該病多見於成人,呈惰性臨床過程,大多數患者無症狀,肝、及淋巴結腫大少見。少數患者表現為血細胞減少、淺表血管炎、周圍神經病變,急性腎小球腎炎也有報導。骨髓中常有NK細胞浸潤,通常需要藉助免疫組織化學才能確證。

結外NK/T細胞淋巴瘤

結外NK/T細胞淋巴瘤與ANKL有很多相似之處,如臨床流行病學特點(好發於亞洲)、免疫表型、與EBV密切相關等。結外NK/T細胞淋巴瘤男性發病高於女性,多見於亞洲人、美國本土的墨西哥人、中美洲人及南美洲人,患者中位發病年齡較ANKL者大10歲以上。
根據原發部位的不同,分為鼻區來源和非鼻區來源兩種臨床亞型,由於二者的細胞形態和免疫表型相同,在2008年的WHO分類標準中被命名為同一類疾病,即結外NK/T細胞淋巴瘤(鼻型)。

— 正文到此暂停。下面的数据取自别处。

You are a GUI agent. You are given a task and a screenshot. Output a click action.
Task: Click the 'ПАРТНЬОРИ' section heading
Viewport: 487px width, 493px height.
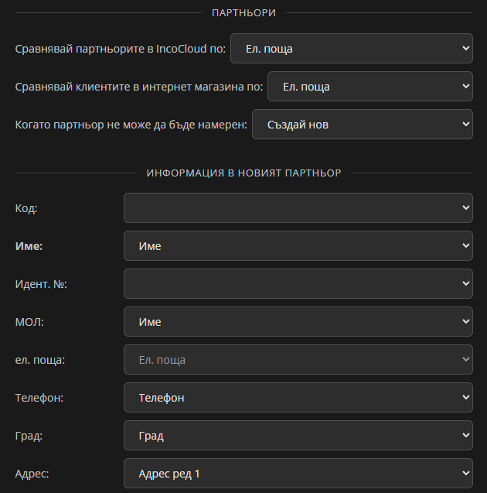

但臨床資料顯示,兩者的臨床預後有著較大的差異。
鼻區型指發生於鼻部、口腔和上呼吸道,表現為鼻腔、鼻咽部、鼻旁竇、扁桃體、咽下部及喉部的腫塊,硬齶被破壞是典型的中線穿孔表現。但鼻型一般為局部發病,少見骨髓浸潤,局限於鼻腔者放療效果好,而ANKL對多種化療藥物反應差,預後兇險。
非鼻區型發生於任何除鼻、上呼吸道和骨髓以外,常見的原發部位有皮膚、胃腸道、唾液腺、脾臟和生殖器,而ANKL的皮膚侵犯少見。

T大顆粒淋巴細胞白血病

好發於老年人,以外周血大顆粒淋巴細胞增多[(2~20)×109/L]持續6個月以上為主要表現。大多數病例呈惰性的臨床病程,中性粒細胞減少或缺乏、成人周期性發作的中性粒細胞減少、類風濕性關節炎伴有粒細胞減少、淋巴細胞增多及純紅細胞再生障礙需要考慮本病的可能。常累及外周血、骨髓、和脾,淋巴結累及罕見,TCR基因克隆性重排。其常見的免疫表型為:①CD3、CD8及TCRαβ陽性,少部分病例為TCRγδ陽性;②CD5和(或)CD7抗原表達缺失或減弱,80%的病例CD57、CD16陽性,TIA1、顆粒酶B及M陽性。通過基因受體重排分析及免疫表型檢測可以與ANKL鑑別。